• **Direction**: Write out the data from the line with "Task: Click the letter D in Deformer" to the line with "click(22, 16)" as a two-column CSV with the columns instruction and action. Give one row per item, put each value in a single quoted field with line breaks replaced by spaces, and leave the pictures out.

Begin Working data

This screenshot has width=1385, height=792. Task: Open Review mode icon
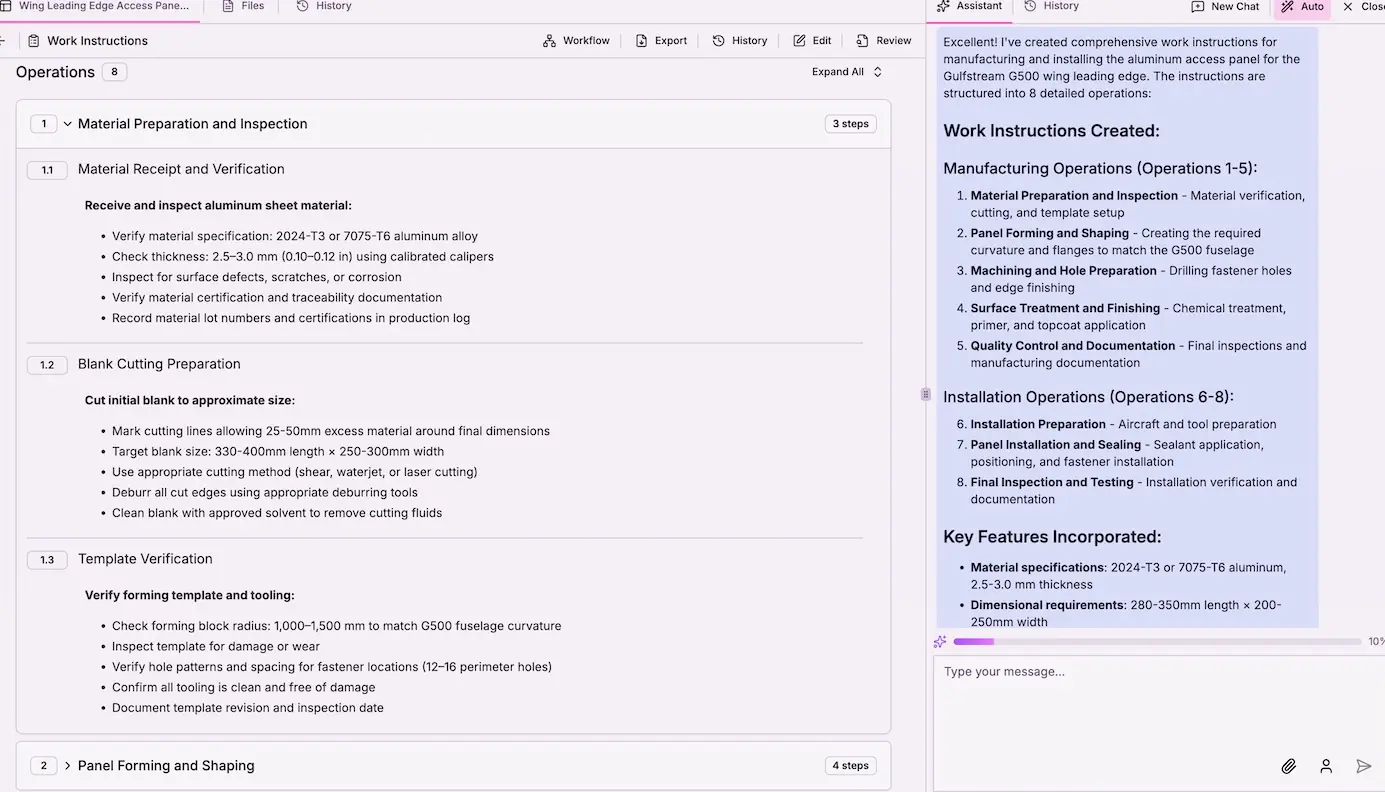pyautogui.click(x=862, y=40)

End Working data
Begin Working data

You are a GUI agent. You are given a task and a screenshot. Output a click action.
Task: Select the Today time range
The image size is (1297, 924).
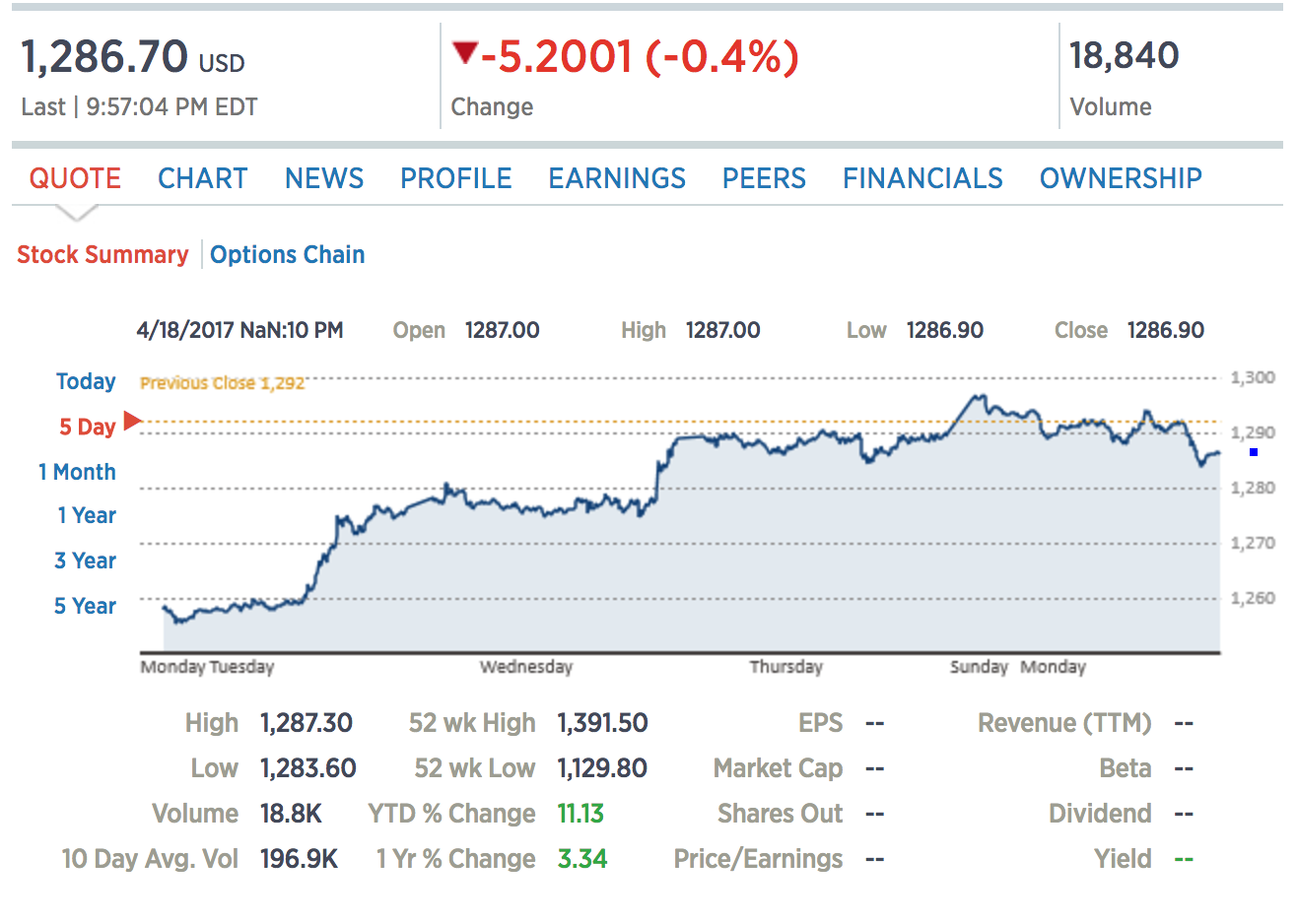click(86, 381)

End Working data
Begin Working data

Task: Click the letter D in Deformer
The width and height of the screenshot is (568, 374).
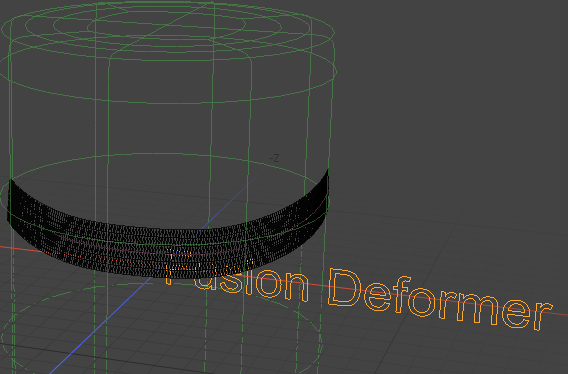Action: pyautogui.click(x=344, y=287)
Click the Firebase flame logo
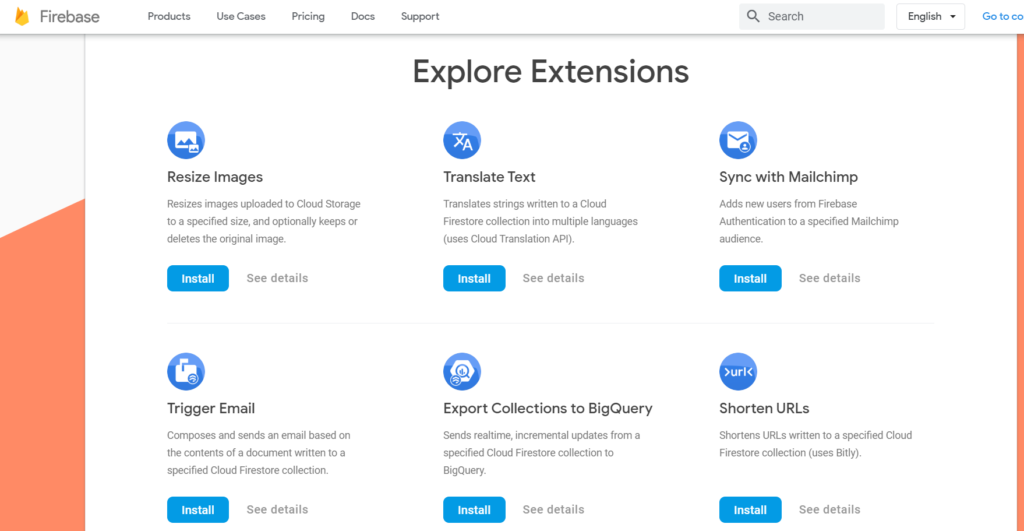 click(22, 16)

End Working data

• **The answer**:
instruction,action
"Task: Click the letter D in Deformer The width and height of the screenshot is (568, 374).","Action: pyautogui.click(x=344, y=287)"
"Click the Firebase flame logo","click(22, 16)"